Predicted anomalies for each day, month, member and lead time are matched with the observed clusters (obtained in step 4). The assignment of the anomalies to a pre-defined set of clusters guarantees that the predicted weather regimes have very similar spatial structures to the observed regimes, which is an essential requirement for the verification of weather regimes. This is an example of how to produce a set of weather regimes based on the predictions that can be verified with the observational dataset, but this approach can be also used in an operational context for which the probability of occurence of each cluster could be estimated.

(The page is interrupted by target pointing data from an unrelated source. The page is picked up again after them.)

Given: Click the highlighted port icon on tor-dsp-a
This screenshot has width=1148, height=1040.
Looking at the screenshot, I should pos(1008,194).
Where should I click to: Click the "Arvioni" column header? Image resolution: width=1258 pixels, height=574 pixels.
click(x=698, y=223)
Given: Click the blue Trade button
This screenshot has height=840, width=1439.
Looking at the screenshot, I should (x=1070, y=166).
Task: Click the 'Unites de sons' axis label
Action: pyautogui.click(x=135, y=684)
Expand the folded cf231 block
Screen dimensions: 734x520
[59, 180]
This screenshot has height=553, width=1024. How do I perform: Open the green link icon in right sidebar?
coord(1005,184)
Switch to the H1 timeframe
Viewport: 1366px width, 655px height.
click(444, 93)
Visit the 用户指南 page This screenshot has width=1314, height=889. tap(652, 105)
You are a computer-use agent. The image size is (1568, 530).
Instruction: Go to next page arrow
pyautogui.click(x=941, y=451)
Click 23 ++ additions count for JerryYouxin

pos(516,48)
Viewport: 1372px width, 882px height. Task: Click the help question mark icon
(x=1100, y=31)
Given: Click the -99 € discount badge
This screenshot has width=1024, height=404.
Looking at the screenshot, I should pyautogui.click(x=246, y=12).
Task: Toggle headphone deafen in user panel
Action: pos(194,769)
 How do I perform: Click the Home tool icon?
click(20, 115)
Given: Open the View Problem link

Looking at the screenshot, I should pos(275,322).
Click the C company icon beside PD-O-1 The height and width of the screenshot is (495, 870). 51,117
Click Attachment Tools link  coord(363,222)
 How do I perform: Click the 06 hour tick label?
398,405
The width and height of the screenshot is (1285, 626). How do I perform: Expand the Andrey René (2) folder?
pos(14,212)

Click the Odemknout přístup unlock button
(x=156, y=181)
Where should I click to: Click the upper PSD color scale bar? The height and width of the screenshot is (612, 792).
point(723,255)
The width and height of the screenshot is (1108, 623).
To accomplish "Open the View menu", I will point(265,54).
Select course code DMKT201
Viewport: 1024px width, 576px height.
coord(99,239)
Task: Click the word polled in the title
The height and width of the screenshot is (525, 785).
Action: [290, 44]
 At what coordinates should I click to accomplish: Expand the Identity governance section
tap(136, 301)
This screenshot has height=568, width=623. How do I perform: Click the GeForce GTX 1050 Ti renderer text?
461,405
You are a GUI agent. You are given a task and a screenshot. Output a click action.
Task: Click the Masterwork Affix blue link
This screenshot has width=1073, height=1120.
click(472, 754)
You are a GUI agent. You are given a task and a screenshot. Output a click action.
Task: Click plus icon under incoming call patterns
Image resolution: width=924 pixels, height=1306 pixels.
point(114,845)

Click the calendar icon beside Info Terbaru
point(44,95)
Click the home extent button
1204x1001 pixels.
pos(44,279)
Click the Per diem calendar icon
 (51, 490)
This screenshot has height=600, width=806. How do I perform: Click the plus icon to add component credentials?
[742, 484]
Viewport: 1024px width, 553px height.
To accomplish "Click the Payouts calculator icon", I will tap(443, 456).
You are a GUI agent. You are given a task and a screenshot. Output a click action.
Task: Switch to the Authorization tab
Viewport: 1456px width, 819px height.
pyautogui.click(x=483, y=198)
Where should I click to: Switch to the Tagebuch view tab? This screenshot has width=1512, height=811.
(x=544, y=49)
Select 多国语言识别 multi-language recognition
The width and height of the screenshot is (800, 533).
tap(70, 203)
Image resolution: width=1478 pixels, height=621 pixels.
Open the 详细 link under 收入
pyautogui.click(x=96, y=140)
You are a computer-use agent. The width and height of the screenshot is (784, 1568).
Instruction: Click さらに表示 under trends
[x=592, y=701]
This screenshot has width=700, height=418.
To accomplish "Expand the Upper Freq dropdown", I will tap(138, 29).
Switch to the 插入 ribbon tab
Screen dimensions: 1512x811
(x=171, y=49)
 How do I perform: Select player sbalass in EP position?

The matching is based on the minimization of Eucledian distance `method='distance'`

, but it can also be also done in terms of spatial correlation `method='ACC'`

. However the computational efficiency is superior for the distance method.

```
WR_exp <- CST_RegimesAssign(data = ano_exp, ref_maps = WR_obs, method = 'distance', composite = TRUE, memb = TRUE)
```

`CST_RegimesAssign()`

provides a object of 's2dv_cube' class which lists several elements. The composites are stored in the $data element which in the case of `memb = TRUE`

corresponds to the mean composites for all member. `$pvalue`

, `$cluster`

and `$frequency`

are stored in element `$statistics. This elements contain similar information to that provided by the`

WeatherRegime() function. Further details about the output can be found in the package documentation.

The outputs of `RegimesAssign()`

have been represented to be compared with those obtained for the observational classification (step 5).

```
PlotLayout(PlotEquiMap, c(1, 2),lon = exp$coords$lon, lat = exp$coords$lat,
var = WR_exp$data/100,
titles = paste0(paste0('Cluster ',1:4), ' (',paste0('freq = ',
round(WR_exp$statistics$frequency,1),'%'),' )'),
filled.continents = FALSE,
axelab = FALSE, draw_separators = TRUE,
subsampleg = 1, brks = seq(-16, 16, by = 2),
bar_extra_labels = c(2, 0, 0, 0), fileout = './Figures/predicted_regimes.png')
```

Observed and predicted weather regimes are very similar although their frequencies are slightly different. Cluster 1 is the Atlantic Ridge and cluster 3 the Blocking pattern, while cluster 4 and 2 are the positive and negative phases of the NAO. This patterns can change depending on the period analyzed.